Después de la muerte del hijo de Cave, hubo una apuesta de las grandes productoras con él. Pegar el salto de los recintos intermedios a los grandes estadios. Era un cambio de etapa en la historia del rock alternativo. Las muertes de Cohen, Bowie y Reed dejaban un vacío gigante y la idea era posicionarlo como el último ícono en pie. La jugada pareció arriesgada, no solo porque el australiano hacía más de treinta años que ocupaba un lugar alto pero siempre con un techo, sino también porque musicalmente se encontraba en una etapa experimental difícil de digerir por las mayorías, en un extremo “anti rock” muy difícil de proyectar hacia las grandes ligas. Pero ese “riesgo” no fue tal. De hecho, estaban subestimándolo. Cuando los músicos antes nombrados se fueron haciendo mayores, hicieron algún disco bueno, otro menos, cada cinco, seis años. Alguna declaración acá, otra allá, alguna aparición pública. Pero eso no es Cave. Cave tiene montones de proyectos musicales al mismo tiempo, escribe novelas, poesía, guiones de cine, actúa, hace giras musicales y hasta giras donde escucha preguntas del público y responde, dicta conferencias, posee muestras itinerantes, tiene su colección de figuras de arte, también una web llamada “Red Hand Files” donde también interactúa con quien quiera preguntarle lo que sea. La carrera de Cave no son los picos y mesetas en los que se suelen convertir las carreras de los íconos de rock a determinada edad. Es más bien una bola de nieve que no para, y que se ha convertido en una avalancha fuera de control.

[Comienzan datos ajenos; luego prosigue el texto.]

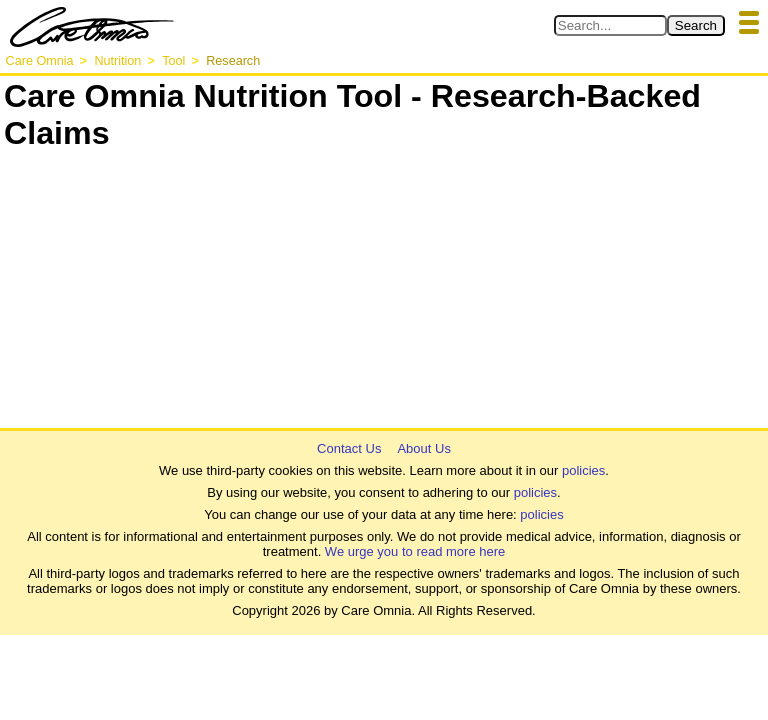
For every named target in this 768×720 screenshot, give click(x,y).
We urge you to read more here (415, 551)
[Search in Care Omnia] (610, 25)
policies (583, 470)
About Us (423, 448)
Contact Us (349, 448)
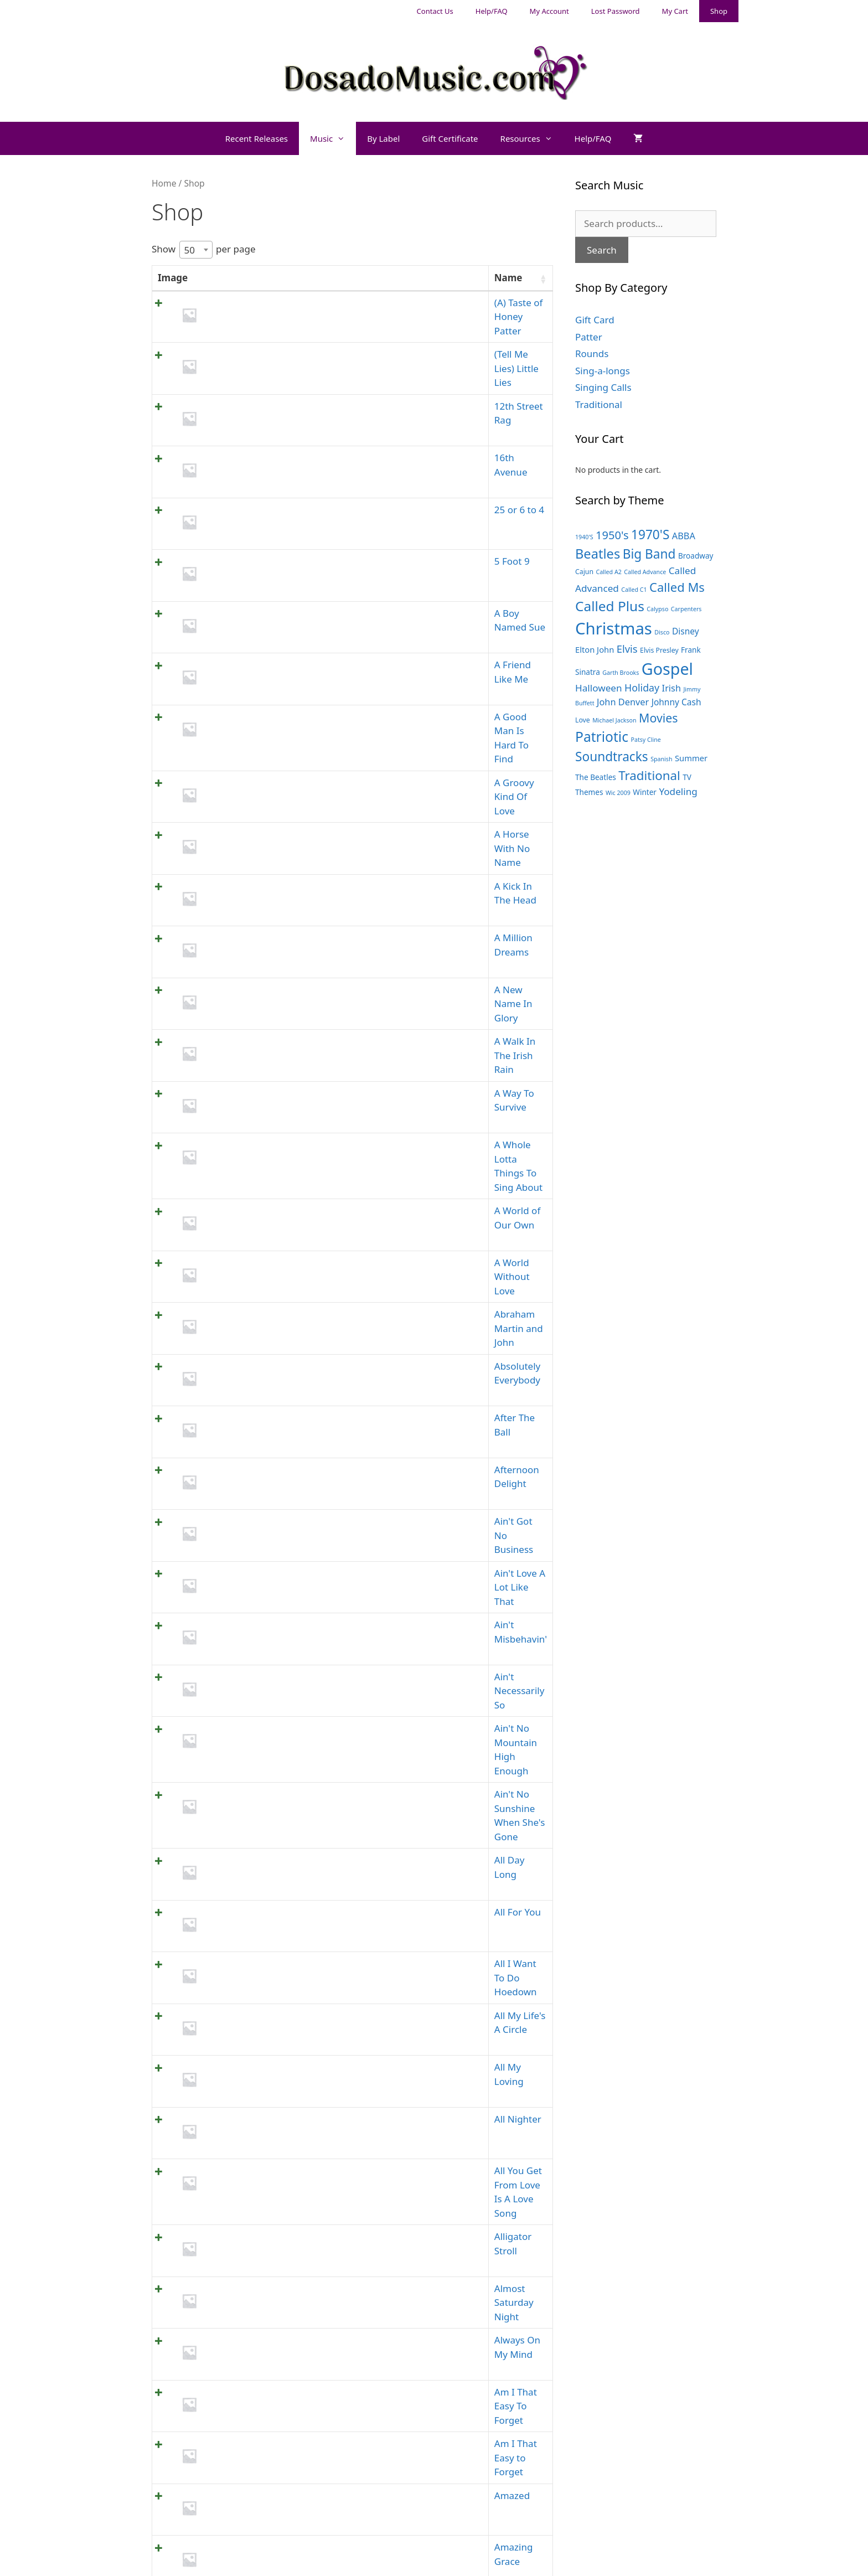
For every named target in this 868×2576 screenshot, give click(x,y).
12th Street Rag (242, 381)
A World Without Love (256, 1015)
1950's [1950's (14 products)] (612, 535)
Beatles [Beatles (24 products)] (597, 553)
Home (164, 183)
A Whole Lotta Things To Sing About (286, 936)
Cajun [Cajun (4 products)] (584, 571)
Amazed (226, 1925)
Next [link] (535, 2285)
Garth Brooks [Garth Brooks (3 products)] (620, 673)
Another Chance (243, 2162)
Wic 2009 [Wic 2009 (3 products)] (618, 793)
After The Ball (237, 1133)
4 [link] (434, 2285)
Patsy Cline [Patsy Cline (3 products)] (645, 740)
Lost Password (615, 11)
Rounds (591, 353)
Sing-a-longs (602, 370)
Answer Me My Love (252, 2202)
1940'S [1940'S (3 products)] (584, 537)
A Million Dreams (245, 777)
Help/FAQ (492, 11)
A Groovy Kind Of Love (257, 658)
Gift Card (594, 319)
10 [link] (504, 2285)
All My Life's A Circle (251, 1569)
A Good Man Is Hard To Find (269, 619)
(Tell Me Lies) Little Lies (258, 341)
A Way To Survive (245, 896)
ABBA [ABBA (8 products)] (683, 536)
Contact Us (435, 11)
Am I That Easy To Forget (262, 1846)
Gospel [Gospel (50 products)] (667, 668)
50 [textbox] (189, 249)
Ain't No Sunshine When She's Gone (286, 1411)
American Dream (245, 2004)
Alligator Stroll (239, 1727)
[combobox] (196, 250)
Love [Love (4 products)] (582, 720)
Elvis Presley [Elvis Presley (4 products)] (659, 650)
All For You (231, 1490)
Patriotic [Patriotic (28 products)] (601, 736)
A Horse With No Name (259, 698)
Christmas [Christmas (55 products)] (613, 628)
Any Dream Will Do (249, 2242)
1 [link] (372, 2285)
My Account (549, 11)
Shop (718, 11)
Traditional (598, 404)
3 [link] (413, 2285)
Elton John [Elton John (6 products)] (594, 649)
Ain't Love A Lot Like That (263, 1252)
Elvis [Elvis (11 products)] (627, 648)
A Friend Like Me (244, 579)
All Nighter (231, 1648)
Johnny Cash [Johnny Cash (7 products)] (676, 702)
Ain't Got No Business (255, 1212)
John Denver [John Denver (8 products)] (623, 702)
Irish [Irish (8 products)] (671, 688)
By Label (383, 138)
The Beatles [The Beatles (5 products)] (595, 777)
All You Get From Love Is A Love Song (289, 1687)
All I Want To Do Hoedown (265, 1529)
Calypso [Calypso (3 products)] (657, 609)
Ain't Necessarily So (251, 1331)
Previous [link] (335, 2285)
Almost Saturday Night (258, 1767)
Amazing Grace (241, 1965)
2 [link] (392, 2285)
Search (602, 250)
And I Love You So (247, 2083)
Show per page (204, 250)
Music (333, 138)
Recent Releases (256, 138)
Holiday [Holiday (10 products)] (641, 687)
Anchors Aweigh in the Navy (270, 2044)
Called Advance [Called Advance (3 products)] (645, 572)
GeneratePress (507, 2558)
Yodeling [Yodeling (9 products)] (678, 791)
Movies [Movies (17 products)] (658, 718)
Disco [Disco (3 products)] (661, 632)
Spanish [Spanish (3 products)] (661, 759)
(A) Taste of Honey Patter (262, 302)
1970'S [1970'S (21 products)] (650, 534)
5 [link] (455, 2285)
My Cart (675, 11)
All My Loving (237, 1608)
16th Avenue (236, 421)
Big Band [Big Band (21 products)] (649, 553)
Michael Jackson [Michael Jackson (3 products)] (614, 720)
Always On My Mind (251, 1806)
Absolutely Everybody (255, 1094)
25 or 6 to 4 (233, 461)
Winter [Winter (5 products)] (645, 792)
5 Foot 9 (226, 500)
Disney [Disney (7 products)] (685, 631)
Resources (532, 138)
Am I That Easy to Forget (262, 1886)
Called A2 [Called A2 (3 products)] (608, 572)
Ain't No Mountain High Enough (278, 1371)
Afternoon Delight (247, 1173)
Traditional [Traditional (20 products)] (649, 775)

Si “Wild God” parece decir que la alegría y el dolor son parte de la vida y que ambos son bienvenidos y que nunca la alegría será completa sino que es alegría justamente porque sólo aparece de a ratos, también parece ser el disco una intersección entre el predicador diabólico de antaño que metía miedo a su público y a cualquier entrevistador que le quisiera hacer preguntas y el hombre frágil y piadoso que es desde la muerte de Arthur, su hijo, que en los shows no solo insulta y maldice sino que te da la mano y te invita a subir a bailar al escenario.
En resumen, el disco nos habla no de la alegría o de la tristeza en sí mismas, y de cómo llegan una después de la otra, sino que afirma tenemos que trabajar duro para llegar a la dicha antes de volver a caer. Y escucharlo resulta conmovedor.